Associate Professor Daniel Ierodiaconou from Deakin University said the initial voyage had provided critical baseline information that will allow marine park managers to develop a habitat inventory of the park and learn more about its unique biodiversity values.

“Not only is this information critical to our understanding of the marine park in Bass Strait, it will also help Parks Australia target future research efforts, including where to deploy underwater cameras, so that we can learn more about these rarely seen marine communities and individual species far below the water’s surface,” said Professor Ierodiaconou.

The Deakin University team, in partnership with iXblue and Parks Australia, conducted multi-beam sonar surveys aboard Deakin’s research vessel, Yolla, in January this year.

Director of National Parks and head of Parks Australia, Dr James Findlay, said the results from the mapping had helped identify new reefs which are providing critical habitat for fish and other animals.

“We’re focused on delivering healthy, resilient and well-managed marine parks that enhance biodiversity and provide socio-economic benefits.
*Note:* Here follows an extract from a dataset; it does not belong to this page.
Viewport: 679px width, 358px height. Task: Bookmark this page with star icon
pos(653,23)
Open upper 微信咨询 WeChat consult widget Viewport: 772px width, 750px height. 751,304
Detailed mapping of the sea floor and other science is fundamental to achieving this management vision,” said Dr Findlay.

The Apollo Marine Park extends over an area of 1184 km² and starts in depths less than 50 metres near Apollo Bay, deepening offshore to around 100 metres.

During the eight day mapping project in January, Yolla travelled more than 884 kilometres within the marine park, and mapped more than 119 square kilometres of seabed or ten per cent of the marine park.

The latest mapping data reveals finescale seabed features and habitat characteristics including the extent of reefs, ancient shorelines and river systems that would have flowed when the sea level was lower, many thousands of years ago.

The Apollo Marine Park also includes an ancient river valley from the last ice age, around 18,000 years ago.

The wreck of City of Rayville, the first American ship to be sunk during WWII, also lies within Apollo Marine Park. During the voyage, the research team took the opportunity to gather some detailed information about the American freighter which will feed into future preservation efforts.